--- Information supplied Enclosed Below ---
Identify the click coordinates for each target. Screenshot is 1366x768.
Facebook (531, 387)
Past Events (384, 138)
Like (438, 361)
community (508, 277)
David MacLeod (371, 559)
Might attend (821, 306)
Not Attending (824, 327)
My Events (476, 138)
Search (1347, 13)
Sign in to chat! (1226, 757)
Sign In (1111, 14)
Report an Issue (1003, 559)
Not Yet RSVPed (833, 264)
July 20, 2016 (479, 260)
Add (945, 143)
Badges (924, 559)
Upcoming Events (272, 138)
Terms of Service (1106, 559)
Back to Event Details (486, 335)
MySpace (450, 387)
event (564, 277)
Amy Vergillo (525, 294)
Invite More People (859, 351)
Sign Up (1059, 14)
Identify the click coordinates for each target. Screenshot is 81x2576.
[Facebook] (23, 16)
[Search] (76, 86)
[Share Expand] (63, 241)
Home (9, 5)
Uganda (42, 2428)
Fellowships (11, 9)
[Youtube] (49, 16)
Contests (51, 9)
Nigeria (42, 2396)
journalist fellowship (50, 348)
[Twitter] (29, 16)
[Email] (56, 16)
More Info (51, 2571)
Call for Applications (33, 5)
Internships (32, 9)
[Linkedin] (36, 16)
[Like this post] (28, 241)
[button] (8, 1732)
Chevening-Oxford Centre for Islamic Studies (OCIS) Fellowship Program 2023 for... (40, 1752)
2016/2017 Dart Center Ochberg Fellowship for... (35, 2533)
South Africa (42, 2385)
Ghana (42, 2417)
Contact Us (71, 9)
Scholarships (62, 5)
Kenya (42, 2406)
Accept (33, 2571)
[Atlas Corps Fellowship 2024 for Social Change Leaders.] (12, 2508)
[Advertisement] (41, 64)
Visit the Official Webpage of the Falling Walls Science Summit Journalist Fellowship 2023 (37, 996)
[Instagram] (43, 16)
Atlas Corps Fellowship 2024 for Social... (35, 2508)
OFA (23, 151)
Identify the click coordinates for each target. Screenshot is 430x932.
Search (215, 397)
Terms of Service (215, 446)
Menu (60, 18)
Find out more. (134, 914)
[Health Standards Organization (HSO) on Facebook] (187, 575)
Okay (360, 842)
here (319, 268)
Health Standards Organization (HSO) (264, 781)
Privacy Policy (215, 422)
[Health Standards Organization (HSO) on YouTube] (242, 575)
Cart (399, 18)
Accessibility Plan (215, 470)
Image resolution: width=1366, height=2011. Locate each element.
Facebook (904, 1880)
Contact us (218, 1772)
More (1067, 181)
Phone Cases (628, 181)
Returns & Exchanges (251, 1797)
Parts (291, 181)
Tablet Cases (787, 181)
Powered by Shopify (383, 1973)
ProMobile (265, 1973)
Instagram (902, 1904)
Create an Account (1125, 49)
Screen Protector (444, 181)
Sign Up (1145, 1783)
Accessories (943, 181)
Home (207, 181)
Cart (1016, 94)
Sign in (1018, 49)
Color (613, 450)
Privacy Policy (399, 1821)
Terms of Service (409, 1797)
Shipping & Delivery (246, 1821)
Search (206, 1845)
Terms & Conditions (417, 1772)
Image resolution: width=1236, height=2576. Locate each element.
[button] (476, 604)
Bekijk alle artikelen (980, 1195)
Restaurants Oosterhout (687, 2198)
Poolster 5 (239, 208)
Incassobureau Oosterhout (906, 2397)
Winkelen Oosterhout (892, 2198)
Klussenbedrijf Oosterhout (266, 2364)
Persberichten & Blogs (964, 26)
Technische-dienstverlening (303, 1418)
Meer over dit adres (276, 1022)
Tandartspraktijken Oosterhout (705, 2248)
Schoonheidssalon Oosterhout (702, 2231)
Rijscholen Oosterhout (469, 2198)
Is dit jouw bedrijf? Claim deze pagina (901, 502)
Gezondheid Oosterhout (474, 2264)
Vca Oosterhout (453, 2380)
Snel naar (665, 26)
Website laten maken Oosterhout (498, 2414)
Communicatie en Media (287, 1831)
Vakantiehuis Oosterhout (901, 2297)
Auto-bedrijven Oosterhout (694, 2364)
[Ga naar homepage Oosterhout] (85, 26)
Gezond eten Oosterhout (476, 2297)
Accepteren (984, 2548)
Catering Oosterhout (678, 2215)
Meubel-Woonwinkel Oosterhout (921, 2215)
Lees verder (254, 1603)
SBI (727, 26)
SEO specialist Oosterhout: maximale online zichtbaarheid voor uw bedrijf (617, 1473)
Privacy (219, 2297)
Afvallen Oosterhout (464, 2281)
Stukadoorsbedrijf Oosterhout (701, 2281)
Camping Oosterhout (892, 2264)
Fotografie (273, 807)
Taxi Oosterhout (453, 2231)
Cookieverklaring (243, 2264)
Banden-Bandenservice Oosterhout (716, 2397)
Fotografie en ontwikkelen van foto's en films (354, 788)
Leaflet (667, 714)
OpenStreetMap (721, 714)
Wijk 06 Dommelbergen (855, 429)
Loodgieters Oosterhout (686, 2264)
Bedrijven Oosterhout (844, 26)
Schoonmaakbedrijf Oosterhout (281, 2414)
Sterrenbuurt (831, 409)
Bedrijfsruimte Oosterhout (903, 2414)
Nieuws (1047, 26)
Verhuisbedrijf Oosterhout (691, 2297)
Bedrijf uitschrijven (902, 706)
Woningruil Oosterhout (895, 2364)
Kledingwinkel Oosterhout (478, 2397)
--- End of Enclosed Information supplied ---
• [Task prompt]: Please return the lines above that run from the line containing "Parts (291, 181)" to the line containing "[button] (476, 604)", inclusive, exactly and with no other lines.

• [Response for this exercise]:
Parts (291, 181)
Tablet Cases (787, 181)
Powered by Shopify (383, 1973)
ProMobile (265, 1973)
Instagram (902, 1904)
Create an Account (1125, 49)
Screen Protector (444, 181)
Sign Up (1145, 1783)
Accessories (943, 181)
Home (207, 181)
Cart (1016, 94)
Sign in (1018, 49)
Color (613, 450)
Privacy Policy (399, 1821)
Terms of Service (409, 1797)
Shipping & Delivery (246, 1821)
Search (206, 1845)
Terms & Conditions (417, 1772)
Image resolution: width=1236, height=2576. Locate each element.
[button] (476, 604)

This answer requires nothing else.